こちらとしても、処分や積み込みの負担が減ったりするので喜んで差し上げたい、のだが
故人様またはご依頼者様との関係や繋がりが分からぬままに勝手に渡すわけにもいかないし、ましてや許可を得ないまま渡すなどは決してすることはできない。
今回の尼崎の現場は向かいと横に住まわれている方が見積もり時からガンガン家に入ってくる。
これは初めてのケースである。
当時前現場の都合上、代表池田と岡坂が行ったのだが二人して顔を見合わせた。
まずテレビや電子レンジなどの家電を残しておくように言われた。
しかし、こちらからは誰なのかもわからないし当時大家さんから鍵を預かり見積もりをしていたので、大家さんの立ち合いもない。

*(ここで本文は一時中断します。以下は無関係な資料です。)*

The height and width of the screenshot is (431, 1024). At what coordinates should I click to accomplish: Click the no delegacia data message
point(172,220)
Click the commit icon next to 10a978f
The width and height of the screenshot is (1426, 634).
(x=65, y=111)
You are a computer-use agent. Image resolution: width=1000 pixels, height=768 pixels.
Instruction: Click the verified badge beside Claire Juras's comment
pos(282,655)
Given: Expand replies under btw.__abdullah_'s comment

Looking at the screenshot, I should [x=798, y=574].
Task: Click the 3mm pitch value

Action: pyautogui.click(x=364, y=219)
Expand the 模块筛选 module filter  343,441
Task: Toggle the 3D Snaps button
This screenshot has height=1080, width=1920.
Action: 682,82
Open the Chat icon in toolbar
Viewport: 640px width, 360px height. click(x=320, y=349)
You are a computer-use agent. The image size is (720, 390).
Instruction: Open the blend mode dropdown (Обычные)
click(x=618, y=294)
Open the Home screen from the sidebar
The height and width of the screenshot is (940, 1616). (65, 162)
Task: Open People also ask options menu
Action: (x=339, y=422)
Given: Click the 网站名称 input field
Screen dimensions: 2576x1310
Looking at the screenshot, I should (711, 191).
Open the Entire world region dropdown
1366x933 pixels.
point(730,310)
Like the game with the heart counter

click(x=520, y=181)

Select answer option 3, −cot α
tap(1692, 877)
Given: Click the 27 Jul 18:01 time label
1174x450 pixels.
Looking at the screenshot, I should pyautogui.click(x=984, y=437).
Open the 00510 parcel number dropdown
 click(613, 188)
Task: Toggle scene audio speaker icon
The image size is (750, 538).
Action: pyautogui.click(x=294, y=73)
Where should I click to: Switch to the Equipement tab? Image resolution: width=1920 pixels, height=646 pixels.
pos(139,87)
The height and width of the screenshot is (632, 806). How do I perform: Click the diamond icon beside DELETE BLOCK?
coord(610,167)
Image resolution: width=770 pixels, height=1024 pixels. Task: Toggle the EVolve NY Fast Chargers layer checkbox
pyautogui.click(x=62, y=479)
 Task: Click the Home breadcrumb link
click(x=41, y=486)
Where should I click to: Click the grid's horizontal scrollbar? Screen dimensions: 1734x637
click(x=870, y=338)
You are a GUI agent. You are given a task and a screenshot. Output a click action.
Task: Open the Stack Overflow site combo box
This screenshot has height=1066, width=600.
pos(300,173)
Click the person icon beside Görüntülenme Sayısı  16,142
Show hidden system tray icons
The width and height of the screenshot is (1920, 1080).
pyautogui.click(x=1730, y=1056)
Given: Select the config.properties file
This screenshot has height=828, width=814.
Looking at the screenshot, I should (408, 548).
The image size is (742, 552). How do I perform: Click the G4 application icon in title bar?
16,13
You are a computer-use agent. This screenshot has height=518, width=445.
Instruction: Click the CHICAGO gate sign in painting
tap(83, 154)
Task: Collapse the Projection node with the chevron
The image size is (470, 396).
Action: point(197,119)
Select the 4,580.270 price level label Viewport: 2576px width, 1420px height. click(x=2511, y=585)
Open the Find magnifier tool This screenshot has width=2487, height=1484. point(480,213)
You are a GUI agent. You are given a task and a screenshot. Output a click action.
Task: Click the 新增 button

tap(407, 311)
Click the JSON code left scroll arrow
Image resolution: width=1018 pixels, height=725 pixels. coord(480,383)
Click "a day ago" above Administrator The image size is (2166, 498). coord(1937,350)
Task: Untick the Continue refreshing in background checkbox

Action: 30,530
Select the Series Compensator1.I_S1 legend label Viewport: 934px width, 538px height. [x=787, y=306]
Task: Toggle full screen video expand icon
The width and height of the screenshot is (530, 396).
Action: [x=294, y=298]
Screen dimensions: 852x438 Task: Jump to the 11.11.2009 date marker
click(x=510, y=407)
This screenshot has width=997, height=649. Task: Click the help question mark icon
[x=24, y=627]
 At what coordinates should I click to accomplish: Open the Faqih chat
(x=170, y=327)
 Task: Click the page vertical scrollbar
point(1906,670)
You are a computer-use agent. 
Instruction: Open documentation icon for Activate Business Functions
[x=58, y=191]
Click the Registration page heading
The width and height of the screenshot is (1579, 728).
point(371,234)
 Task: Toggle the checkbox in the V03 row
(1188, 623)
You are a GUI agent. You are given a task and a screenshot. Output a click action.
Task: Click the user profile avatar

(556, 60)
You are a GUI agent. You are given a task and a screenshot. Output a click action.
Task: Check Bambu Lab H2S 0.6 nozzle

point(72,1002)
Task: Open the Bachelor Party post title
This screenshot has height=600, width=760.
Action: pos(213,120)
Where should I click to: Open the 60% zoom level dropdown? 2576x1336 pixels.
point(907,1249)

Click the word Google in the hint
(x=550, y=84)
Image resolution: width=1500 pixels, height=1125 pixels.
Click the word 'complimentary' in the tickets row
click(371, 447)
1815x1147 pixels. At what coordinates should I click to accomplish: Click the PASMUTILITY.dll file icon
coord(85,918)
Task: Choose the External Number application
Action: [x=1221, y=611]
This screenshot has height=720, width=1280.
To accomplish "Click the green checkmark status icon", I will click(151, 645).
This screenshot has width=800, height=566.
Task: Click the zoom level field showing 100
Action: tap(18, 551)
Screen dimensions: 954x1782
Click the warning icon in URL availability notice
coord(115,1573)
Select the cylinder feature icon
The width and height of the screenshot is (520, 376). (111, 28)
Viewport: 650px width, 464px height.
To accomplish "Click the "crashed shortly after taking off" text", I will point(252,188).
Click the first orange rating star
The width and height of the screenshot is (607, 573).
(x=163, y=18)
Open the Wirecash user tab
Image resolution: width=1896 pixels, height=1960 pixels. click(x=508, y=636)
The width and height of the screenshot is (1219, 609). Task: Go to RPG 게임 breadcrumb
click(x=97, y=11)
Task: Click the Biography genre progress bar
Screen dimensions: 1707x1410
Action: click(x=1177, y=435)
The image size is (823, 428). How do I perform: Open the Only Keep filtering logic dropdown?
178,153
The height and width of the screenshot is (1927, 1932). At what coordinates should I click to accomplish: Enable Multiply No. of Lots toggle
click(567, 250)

ましてや相見積もりでスターチスが作業するとまだ決まったわけではない。
なんとも言えない二人をまったく気にする様子もなく二人目の近隣様も会話に乱入なんでも前においてある、プランターの中の土が欲しいのだそうでずっと土と言われていた。
何とかなだめて見積もりを行うことに成功した。
見積もりが2階部分に差し掛かった時、私は違和感を覚えた。
1階の部屋は散らかっていたのに引き出しの中は綺麗に整頓されていた。
中には年金手帳や通帳などもあった。
しかし、2階はどうも様子がおかしい。
引き出しは無造作に開けられており、中もひっくり返ってあった。
極めつけは、シルバー1KGと書かれたアタッシュケースの中からシルバーが抜き取られていたのだ。
私は確信した。
見積もりに入った業者の中に、貴重品を漁ったところがある と
もしくは、近隣住民の可能性もあったがその可能性は、大家さんに見積もり金額を提示したと同時に消える。
「よそさんが10万円でやってくれるみたいやねん」
私は必死にこの業者が作業担当にならない様止めた。
なんとその業者は見積と言う名目で2度も住居に入っていたのだ。
この業界では決してありえてはいけないことを、大家さんが無知ゆえに許してしまったのだ。
どう考えても10万円で作業などできるはずがない。
確たる証拠は無いが、おそらくその業者は立ち合いがないのをいいことに
貴重品や貴金属類を漁って持って帰ったのではないかと思う。
それ以外に10万円で作業をする方法もなければ、消えていた貴重品も説明がつかない。
もし仮に見積もりを依頼する場合は、必ず立ち会うことをお勧めする。
そのような卑劣なことをする業者こそ少ないが、今回のようになくはない。
今回の業者の名前は聞くことが出来なかった。
説得の結果スターチスで作業をさせて頂くことになったのだが我々も、本来お客様が業者選びをするところに関与してしまったのは深く反省している。
今回の記事はここまでとし、次回相見積の後
作業編で詳しく書いていこうと思う。